Lilypie

Thursday, March 2, 2006

Holding Back ....

I went back to work today despite the sniffles, itchy throat and throbbing head. Besides I think I will get more sick staying at home, and I still needed to attend a lecture in the evening. So I have to pull out of the performance this Saturday, but what to do? I am in no state to sing anything.

Lately I am thinking just what exactly am I waiting for? He specially came all the way from his place to meet me at my place on Sunday, brought me out for supper and we went near my area to eat durian, and had a long walk back.

He kept sending me messages on Tuesday and Wednesday when he knew I was sick. He took a train and wanted to come to my place to meet me yesterday, but I told him not to travel so far, so I met him halfway.

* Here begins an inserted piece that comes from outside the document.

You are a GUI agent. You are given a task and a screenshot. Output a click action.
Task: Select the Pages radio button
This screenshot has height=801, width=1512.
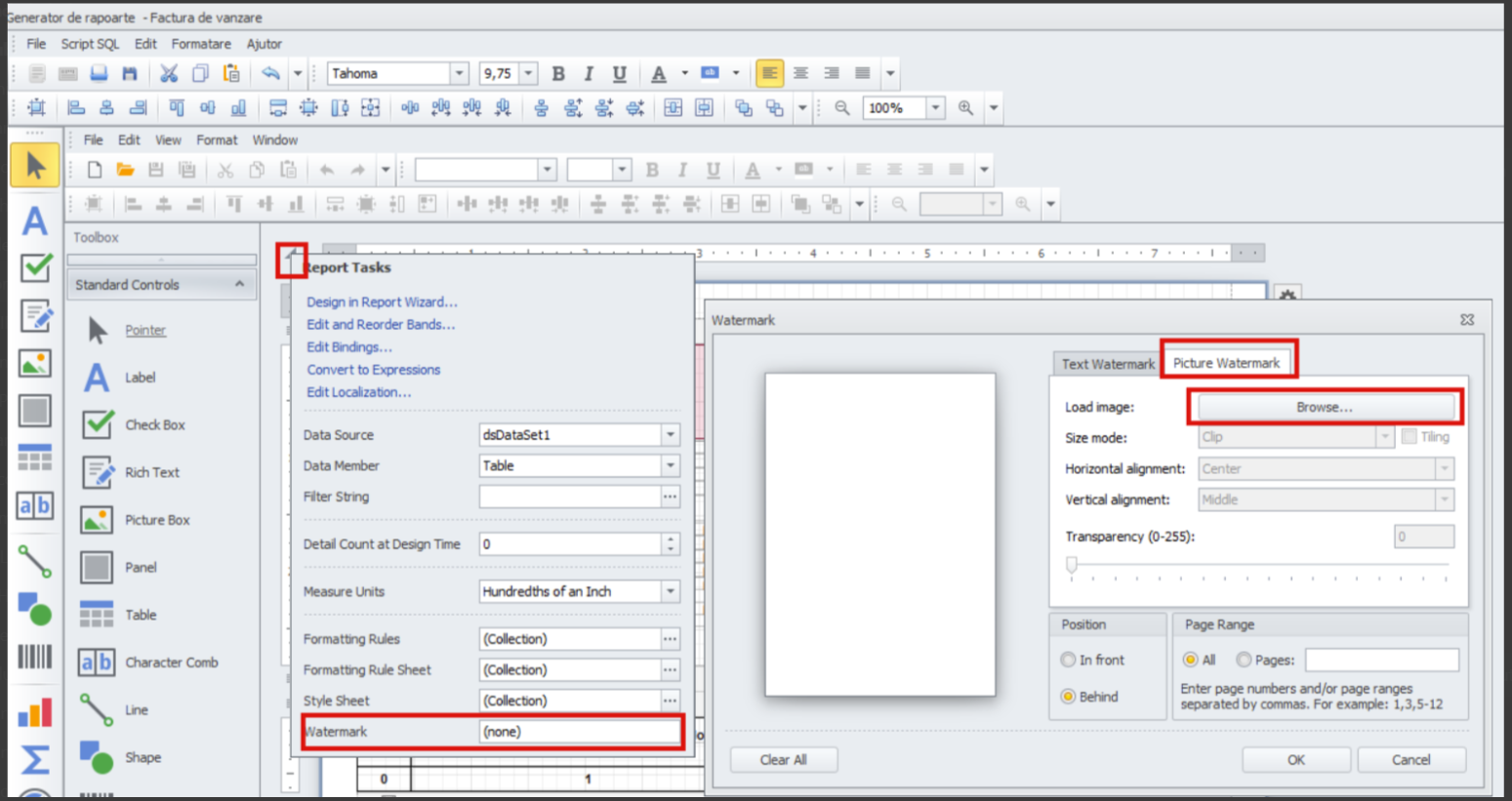(x=1244, y=661)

No doubt I was not feeling that well, but I was sick of being sick at home, and wanted to go out for some fresh air. We met for dinner and he brought me to a watch shop and bought me a Baby-G watch, before seeing me home!

I cannot believe he actually remembers that I want a new Baby-G although I have only mentioned it once! I felt so bad because goodness knows how much he has spent on me in just less than a week!

I feel as if I owe him something big, but he said that to love a person, as long as he / she is happy that is all that matters. And loving a person means going all out to make him / her happy. When I went home yesterday, I cried. I was so touched and that was truly the first time in my life that I have been so well-treated by a guy!

Why do I not just accept his advances? Am I still waiting for the perfect one to appear? I do not even know what I am still holding back for. Perhaps because he does not meet all my criteria of what I want in a partner? Then shall I continue looking for the perfect one?